The link there goes to a review that goes into detail about the evolution of Hodgman’s voice, which is something I had intended to do in my blurb but ended up leaving off, largely because I wasn’t sure how much of what I thought I was seeing was in the text, and how much was colored by casual interaction with Hodgman on JCCC3 (where, obviously, he wasn’t “in character” all the time).
This is spot on, though:
Without giving too much away, you should know that That is All makes its crucial Turn when Hodgman stops writing as a familiar character, and begins writing as what we might guess is “himself,” whatever that means for a writer who is so aware of his changing status and thus his changing voice. Taking on a new voice, one that is so unselfconscious, is surely a vulnerable place to be after so many years occupying jokey versions of himself — we’ve heard Hodgman as a Former Professional Literary Agent, Resident Expert, Famous Minor Television Celebrity, and finally Deranged Millionaire (if you aren’t familiar with these, read your history). Now we are hearing from the post-post Hodgman — in other words, beyond the narrator-in-character writer there is a Hodgman voice we’ve been waiting to hear from again (I remember this voice from before his first book), and boy does it hit home. The book’s brilliant conclusion, telling the story of the metafictional Anne Darling Egan, serves as a transition not just in the book, but in Hodgman’s career — it suggests what Hodgman will do next, after the end of this series of postmodern characters. I have no inside information, but listening to the long segment preceding the closing song, I couldn’t help but think — Hodgman has a novel in him.

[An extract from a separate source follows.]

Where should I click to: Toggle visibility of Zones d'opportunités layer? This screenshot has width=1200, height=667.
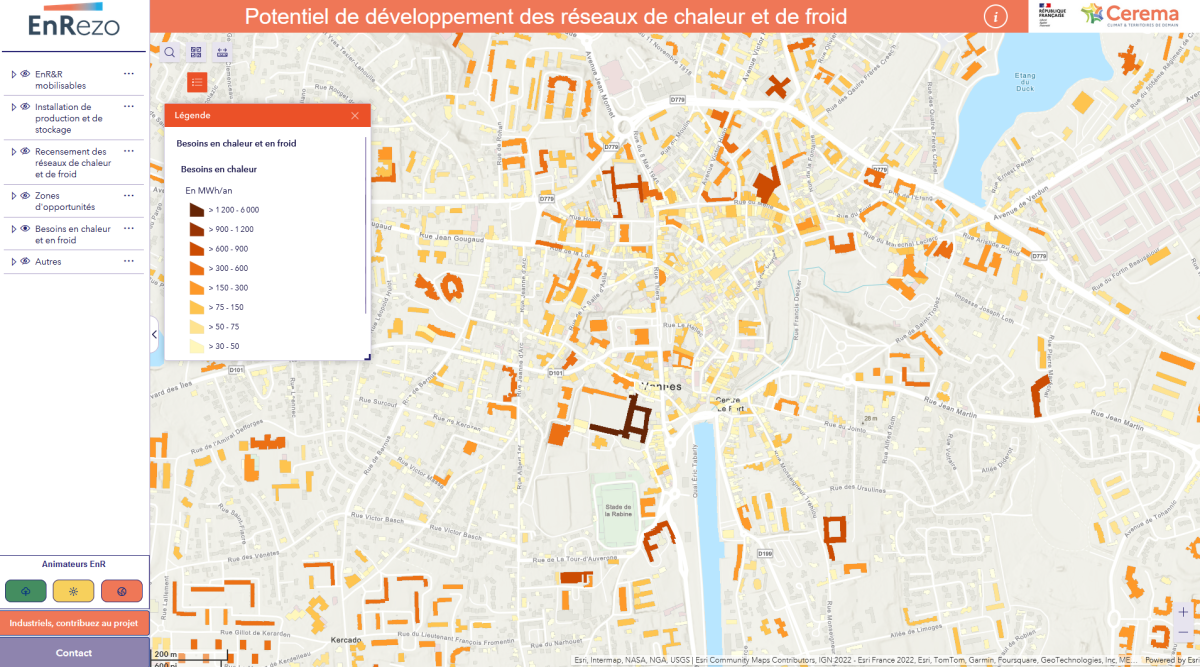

What I conclude from That is All is that Hodgman’s Deranged Millionaire character was gaslighting us the entire time. The truth, of course, is that Hodgman himself is a genuinely kind person who uses character as a way to express himself with a kind of wry, safe detachment. His recent Derangement is a fun side-note in the arc of his career, but careers aren’t what matter. What matters is that we do what we love, that we are with the people we love, and that we do our work surrounded by friends — that is what Hodgman has been doing by bringing in Paul Rudd and Jonathan Coulton and running gags that span dozens of hours of audio and years of work — he’s demonstrating to us what is most meaningful isn’t the jokes, it’s that those jokes are shared.